→ Exercise materials:
-----

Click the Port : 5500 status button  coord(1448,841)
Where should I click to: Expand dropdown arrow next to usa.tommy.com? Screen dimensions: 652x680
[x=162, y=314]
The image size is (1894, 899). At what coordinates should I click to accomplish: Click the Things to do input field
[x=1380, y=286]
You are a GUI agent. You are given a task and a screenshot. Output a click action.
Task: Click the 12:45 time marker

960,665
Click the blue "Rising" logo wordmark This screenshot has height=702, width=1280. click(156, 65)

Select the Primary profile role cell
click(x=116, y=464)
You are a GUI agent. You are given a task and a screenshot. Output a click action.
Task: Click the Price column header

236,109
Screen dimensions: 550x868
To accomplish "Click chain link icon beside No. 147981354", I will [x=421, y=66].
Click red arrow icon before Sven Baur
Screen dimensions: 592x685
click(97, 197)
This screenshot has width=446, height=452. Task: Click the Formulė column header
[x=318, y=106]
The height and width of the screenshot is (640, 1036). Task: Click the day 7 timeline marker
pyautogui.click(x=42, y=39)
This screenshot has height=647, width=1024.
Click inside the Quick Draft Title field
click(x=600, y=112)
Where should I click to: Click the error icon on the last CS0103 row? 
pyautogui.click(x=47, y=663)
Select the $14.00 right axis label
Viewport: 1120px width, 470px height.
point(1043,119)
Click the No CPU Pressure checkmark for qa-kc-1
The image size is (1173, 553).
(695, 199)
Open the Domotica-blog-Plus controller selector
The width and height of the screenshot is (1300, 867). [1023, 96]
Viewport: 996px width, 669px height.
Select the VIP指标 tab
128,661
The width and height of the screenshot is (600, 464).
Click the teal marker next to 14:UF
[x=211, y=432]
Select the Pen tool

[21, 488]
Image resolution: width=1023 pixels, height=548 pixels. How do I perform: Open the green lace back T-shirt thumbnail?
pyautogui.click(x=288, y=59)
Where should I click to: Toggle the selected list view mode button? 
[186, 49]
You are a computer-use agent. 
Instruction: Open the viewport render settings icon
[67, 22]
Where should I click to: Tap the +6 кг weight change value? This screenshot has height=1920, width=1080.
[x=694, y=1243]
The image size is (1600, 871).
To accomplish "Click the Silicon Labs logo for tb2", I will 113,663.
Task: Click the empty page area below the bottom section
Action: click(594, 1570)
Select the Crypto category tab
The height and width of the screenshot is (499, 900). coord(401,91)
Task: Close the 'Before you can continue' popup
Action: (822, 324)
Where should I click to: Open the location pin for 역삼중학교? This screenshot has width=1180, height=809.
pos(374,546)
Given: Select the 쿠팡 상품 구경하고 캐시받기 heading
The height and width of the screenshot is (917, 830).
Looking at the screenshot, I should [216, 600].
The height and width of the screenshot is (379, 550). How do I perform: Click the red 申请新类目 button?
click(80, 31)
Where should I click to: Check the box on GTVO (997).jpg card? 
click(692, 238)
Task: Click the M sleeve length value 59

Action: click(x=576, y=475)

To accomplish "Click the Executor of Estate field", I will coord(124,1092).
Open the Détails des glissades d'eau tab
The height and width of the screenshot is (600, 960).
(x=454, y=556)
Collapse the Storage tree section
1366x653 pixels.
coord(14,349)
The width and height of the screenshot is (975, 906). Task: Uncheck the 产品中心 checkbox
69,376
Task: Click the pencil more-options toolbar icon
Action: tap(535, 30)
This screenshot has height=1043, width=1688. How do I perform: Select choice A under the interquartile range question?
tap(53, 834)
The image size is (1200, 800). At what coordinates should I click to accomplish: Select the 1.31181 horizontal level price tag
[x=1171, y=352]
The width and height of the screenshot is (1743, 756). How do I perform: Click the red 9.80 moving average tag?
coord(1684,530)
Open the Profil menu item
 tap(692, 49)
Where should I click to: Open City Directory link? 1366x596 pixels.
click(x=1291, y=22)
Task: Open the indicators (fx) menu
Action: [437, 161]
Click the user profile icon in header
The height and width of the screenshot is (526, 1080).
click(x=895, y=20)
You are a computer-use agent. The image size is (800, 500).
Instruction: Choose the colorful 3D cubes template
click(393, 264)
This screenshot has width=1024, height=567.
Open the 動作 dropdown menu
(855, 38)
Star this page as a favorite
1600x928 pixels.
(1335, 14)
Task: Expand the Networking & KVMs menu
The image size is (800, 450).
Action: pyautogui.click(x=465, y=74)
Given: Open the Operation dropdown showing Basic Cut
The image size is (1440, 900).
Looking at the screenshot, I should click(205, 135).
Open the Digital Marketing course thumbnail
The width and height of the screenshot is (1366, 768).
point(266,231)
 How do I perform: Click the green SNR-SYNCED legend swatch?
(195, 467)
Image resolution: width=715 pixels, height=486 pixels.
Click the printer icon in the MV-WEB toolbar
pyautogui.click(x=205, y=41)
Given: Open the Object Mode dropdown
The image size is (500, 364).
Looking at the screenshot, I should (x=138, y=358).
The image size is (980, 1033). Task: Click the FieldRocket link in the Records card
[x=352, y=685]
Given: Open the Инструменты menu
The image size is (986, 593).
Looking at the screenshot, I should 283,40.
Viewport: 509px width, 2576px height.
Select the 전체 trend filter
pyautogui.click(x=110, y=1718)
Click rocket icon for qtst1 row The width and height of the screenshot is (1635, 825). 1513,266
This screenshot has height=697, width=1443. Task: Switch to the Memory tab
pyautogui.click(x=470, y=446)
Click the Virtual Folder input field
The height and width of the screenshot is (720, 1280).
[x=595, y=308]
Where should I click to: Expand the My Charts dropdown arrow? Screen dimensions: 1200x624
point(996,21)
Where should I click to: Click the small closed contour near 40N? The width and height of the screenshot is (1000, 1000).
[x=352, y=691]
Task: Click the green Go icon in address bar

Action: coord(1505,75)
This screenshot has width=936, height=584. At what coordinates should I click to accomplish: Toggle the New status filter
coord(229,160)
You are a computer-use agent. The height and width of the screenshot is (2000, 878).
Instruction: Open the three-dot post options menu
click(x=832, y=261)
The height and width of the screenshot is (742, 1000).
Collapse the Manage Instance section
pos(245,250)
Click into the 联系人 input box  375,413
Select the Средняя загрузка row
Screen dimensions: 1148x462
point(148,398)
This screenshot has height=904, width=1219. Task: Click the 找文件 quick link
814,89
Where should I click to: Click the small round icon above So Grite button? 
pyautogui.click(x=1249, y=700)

-----

The lines from the one holding "Task: Click the green Go icon in address bar" to the last line of the entries, both included: retype them exactly and give nothing else.

→ Worked solution:
Task: Click the green Go icon in address bar

Action: coord(1505,75)
This screenshot has width=936, height=584. At what coordinates should I click to accomplish: Toggle the New status filter
coord(229,160)
You are a computer-use agent. The height and width of the screenshot is (2000, 878).
Instruction: Open the three-dot post options menu
click(x=832, y=261)
The height and width of the screenshot is (742, 1000).
Collapse the Manage Instance section
pos(245,250)
Click into the 联系人 input box  375,413
Select the Средняя загрузка row
Screen dimensions: 1148x462
point(148,398)
This screenshot has height=904, width=1219. Task: Click the 找文件 quick link
814,89
Where should I click to: Click the small round icon above So Grite button? 
pyautogui.click(x=1249, y=700)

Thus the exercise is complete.